XXIII. [Reflections.]

[MEMOIR.]


[CHAPTER I.]

BIRTH AND ANCESTRY.

In so young a world as America, it has been held unsuitable for persons to spend much time in the tracing of pedigree, or to found important claims on family descent; nor can it accord less with the common sense of mankind than with the republican genius of the world, to say, that every genuine claim to human esteem is founded in character. In this is rooted every quality that can, of right, command the reverence of man. But, as character is not exactly isolated and independent of ancestral fountains, from which the innate impulses, capacity, and tendency to good and evil have flown, the subject of ancestry justly belongs to the history of every man's mind and life.

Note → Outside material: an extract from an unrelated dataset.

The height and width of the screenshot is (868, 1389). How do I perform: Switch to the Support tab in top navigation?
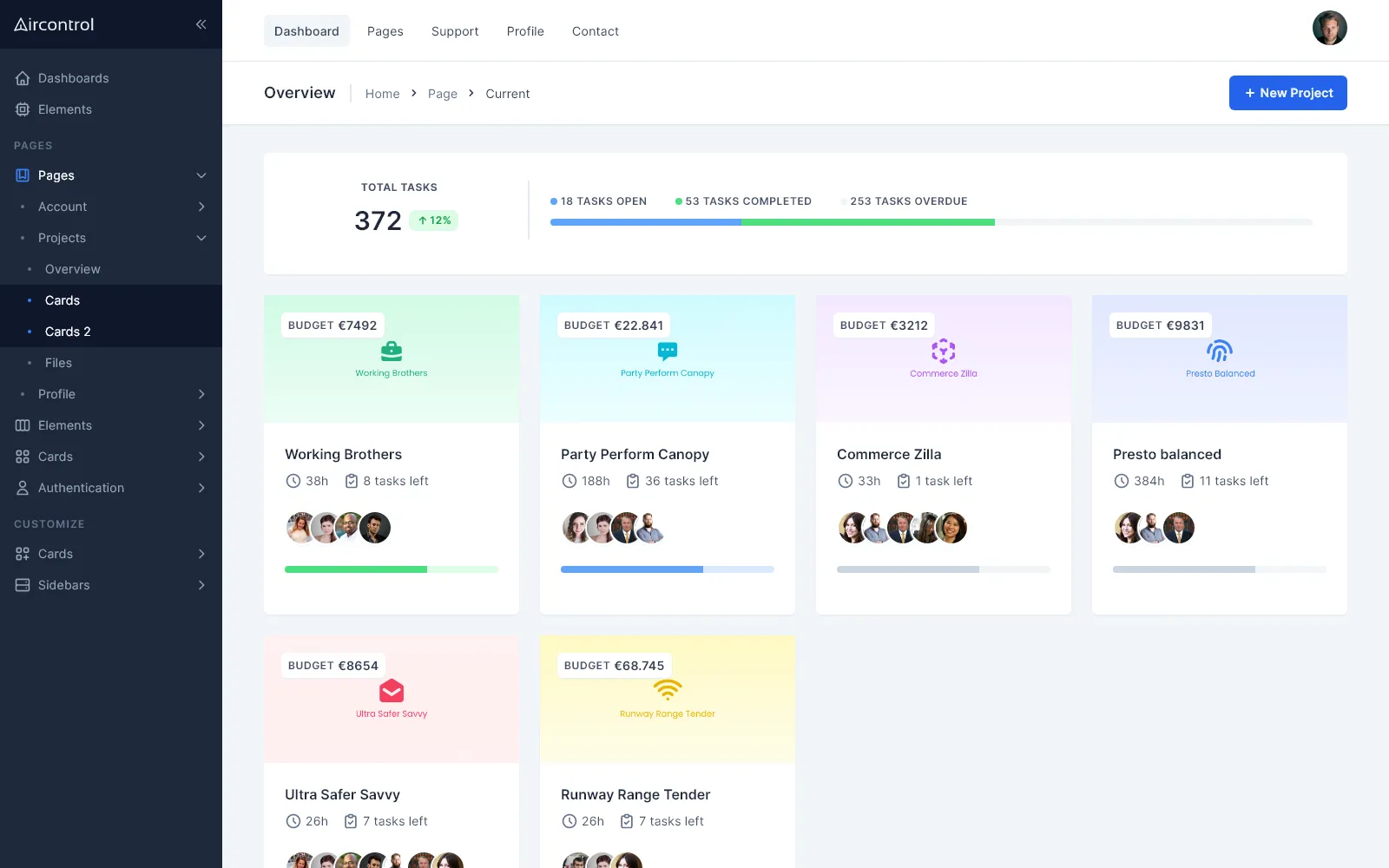tap(455, 31)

Our ancestors flow in our veins. We retain them more or less in our characters always, so that the great stress which different countries have put upon this theme, rests on other than artificial and ostentatious reasons. In nature, below man, the various circuits and orders of being do nothing more than to repeat ancestral forms and habits, to which the sweet rose, the eagle, and the strong-armed oak, are perpetual witnesses; and though man, by his God-like faculty of will is lifted out, in a great measure, from this necessity, he is so far a derivation from the past, that he ought to be seen in his connections with it. We therefore introduce the subject of Mr. Badger's ancestry as the chief part of the first chapter of this book.

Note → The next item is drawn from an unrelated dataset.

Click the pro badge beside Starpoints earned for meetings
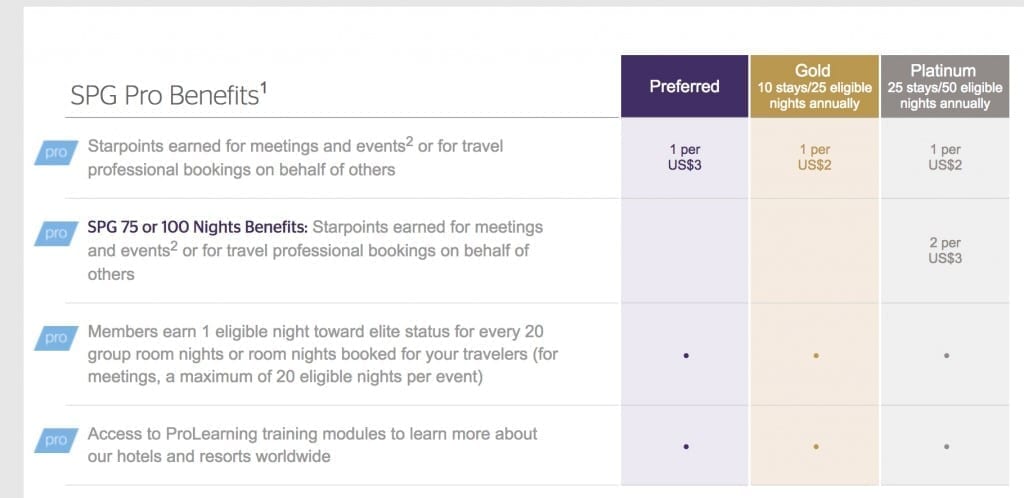Image resolution: width=1024 pixels, height=498 pixels. [x=56, y=152]
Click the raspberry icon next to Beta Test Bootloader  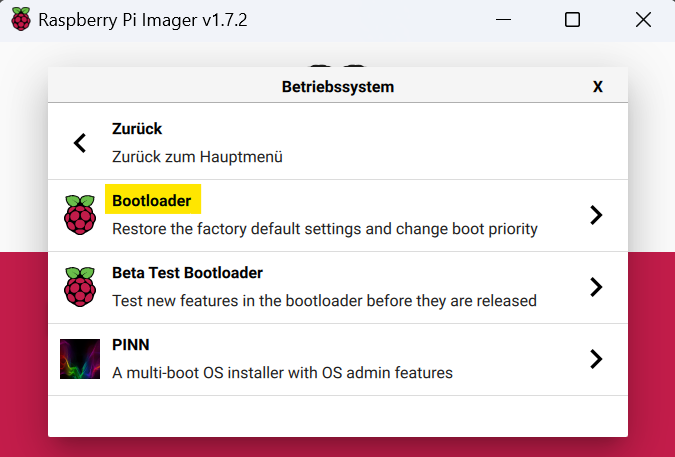(80, 287)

Joseph Badger, the subject of this memoir, was a native of Gilmanton, Strafford county, New Hampshire, born August 16th, 1792. From an early manuscript of his I copy the following lines:—

"My father, Peaslee Badger, was born at Haverhill, Mass., 1756. He was the son of General Joseph Badger, who was a native of that place. When my father was nine years of age, his father removed to Gilmanton, N. H., where his family was settled, and where my grandsire, General Joseph, ended his days in peace, in the year of our Lord 1803. The good instruction I received from him, before my ninth year, will never be effaced from my memory. His name will long be held in remembrance as a peacemaker, and a great statesman. Every recollection of him is a fulfilment of the sacred passage—'The memory of the righteous is blessed.'

"In 1781, my father was married to Lydia Kelley, born in Lee, N. H., 1759. She was the daughter of Philip Kelley, who, in the triumphs of faith, departed this life the 11th of June, 1800, at New Hampton, N. H. For the space of thirty-six years my father resided at Gilmanton. In our family were nine children, five sons and four daughters. I was the fourth son, and the old general, of whom I have already spoken, selected me as the one to bear up his name. I was accordingly named for him; but alas! I fear I have fallen greatly below his excellent examples."

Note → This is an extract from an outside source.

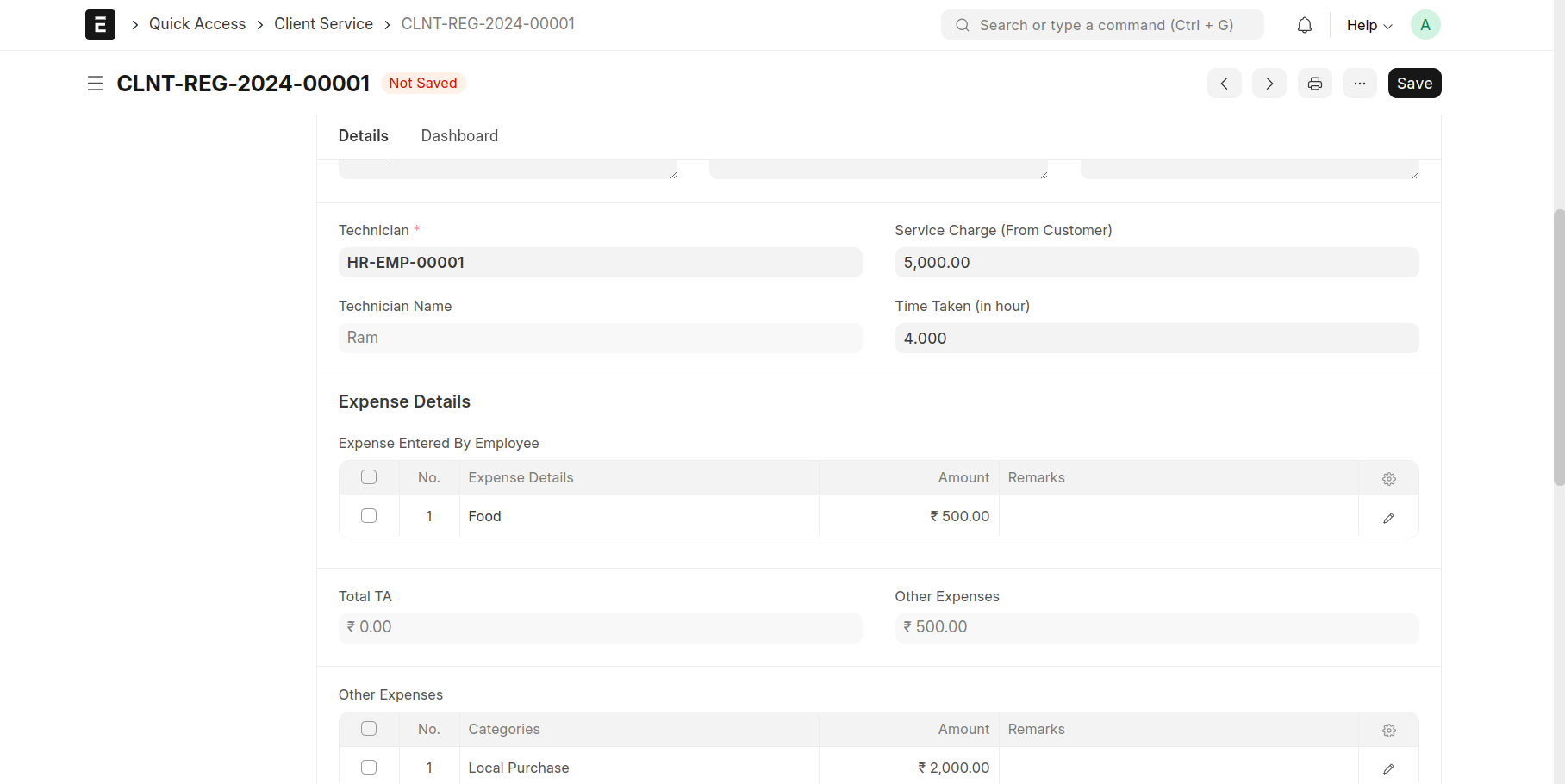Check the Food expense row checkbox
This screenshot has height=784, width=1565.
tap(369, 516)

Among his ancestors, there can be no doubt, that he most resembled, in mind and body, the venerable man whose name he bore. The personal form of Gen. Joseph Badger, as described in history, in which he is represented as nearly six feet in stature, somewhat corpulent, light and fair in complexion, and of dignified manners, answers most aptly to the subject of this memoir; nor is the correspondence less perfect, when his mental qualities of foresight, order, firmness, tact, and generosity are considered. "As a military man," says the faithful pen of history, "General Badger was commanding in his person, well skilled in the science of military tactics, expert as an officer, and courageous and faithful in the performance of every trust. With him order was law, rights were most sacred, and the discharge of duty was never to be neglected."